-- Opening Marker --
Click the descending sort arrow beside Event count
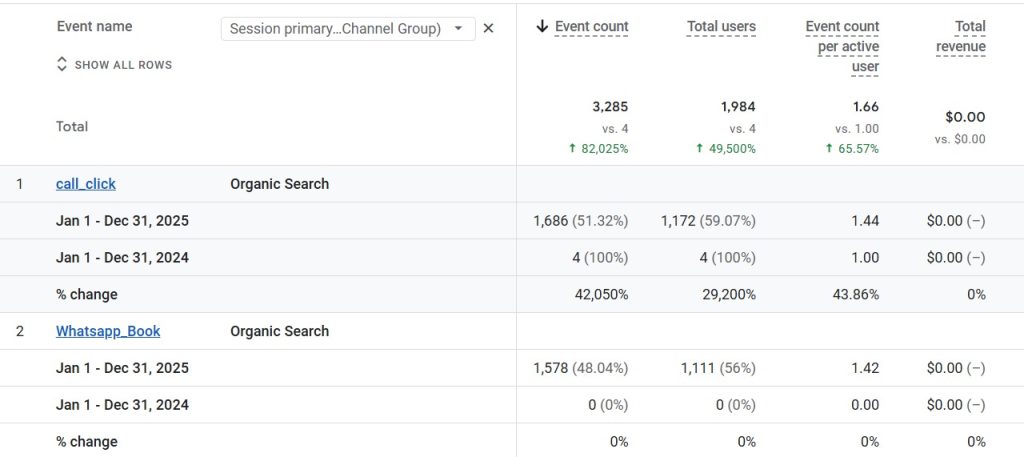Viewport: 1024px width, 457px height. click(542, 27)
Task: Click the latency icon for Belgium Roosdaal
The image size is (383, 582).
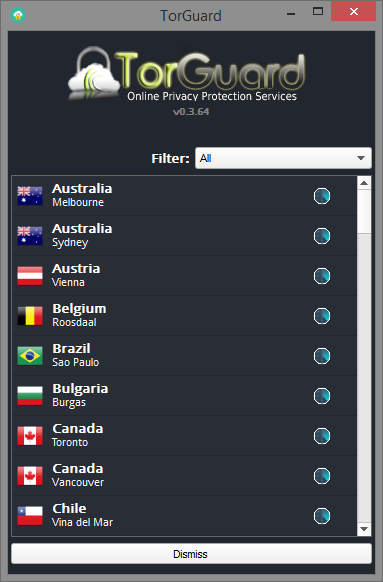Action: coord(322,316)
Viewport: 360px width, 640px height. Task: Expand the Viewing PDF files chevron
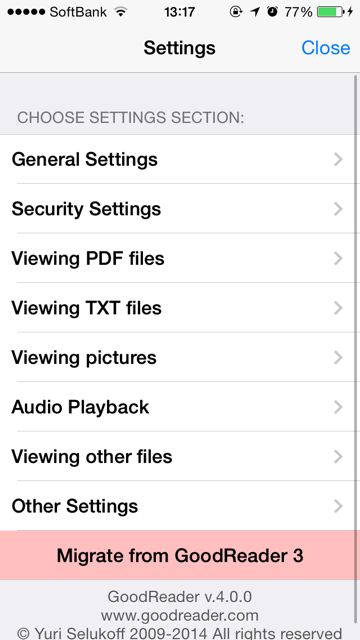pyautogui.click(x=338, y=258)
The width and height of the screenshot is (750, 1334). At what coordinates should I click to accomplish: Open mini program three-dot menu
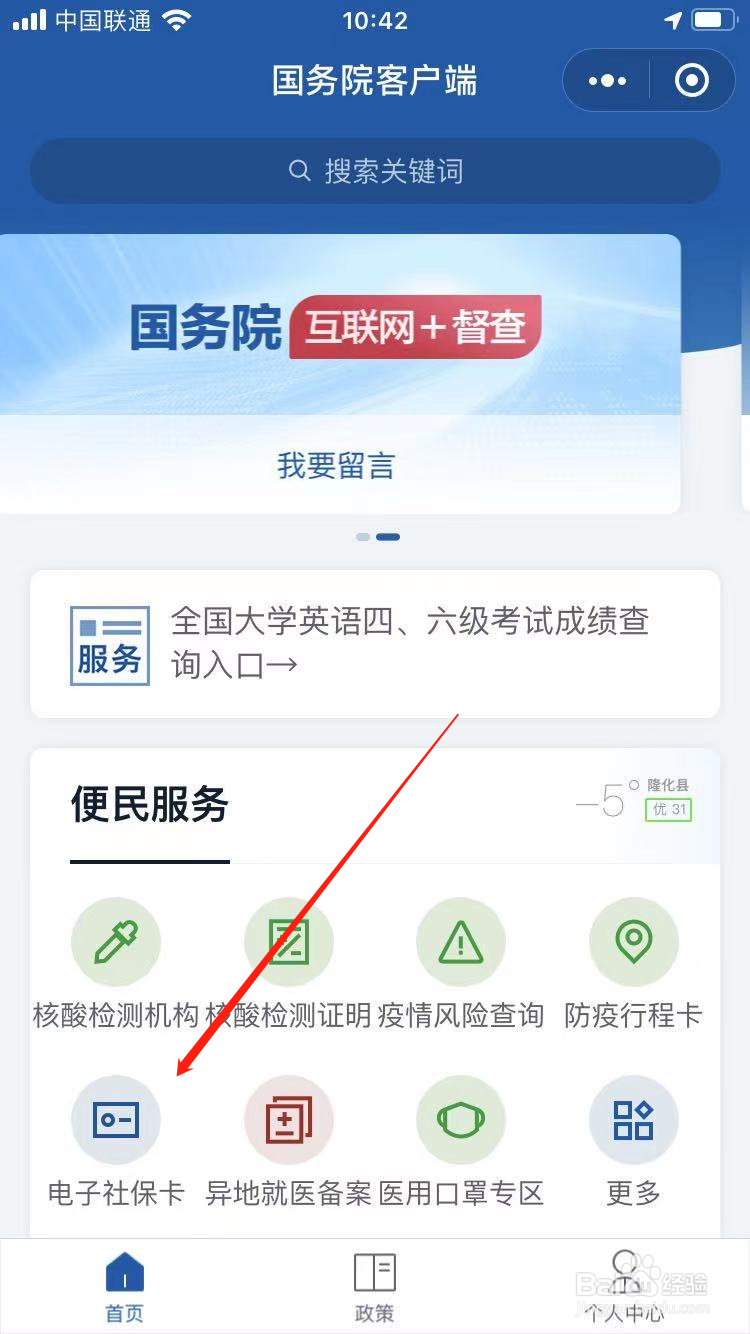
-- Closing Marker --
• _WHAT YOU ARE ASKED TO DO_
Retype the whole listing. Keep every word exact but include no pictures.

• _THE COMPLETED TASK_
Click the descending sort arrow beside Event count
Viewport: 1024px width, 457px height. click(542, 27)
Task: Click the latency icon for Belgium Roosdaal
The image size is (383, 582).
Action: coord(322,316)
Viewport: 360px width, 640px height. Task: Expand the Viewing PDF files chevron
pyautogui.click(x=338, y=258)
The width and height of the screenshot is (750, 1334). At what coordinates should I click to accomplish: Open mini program three-dot menu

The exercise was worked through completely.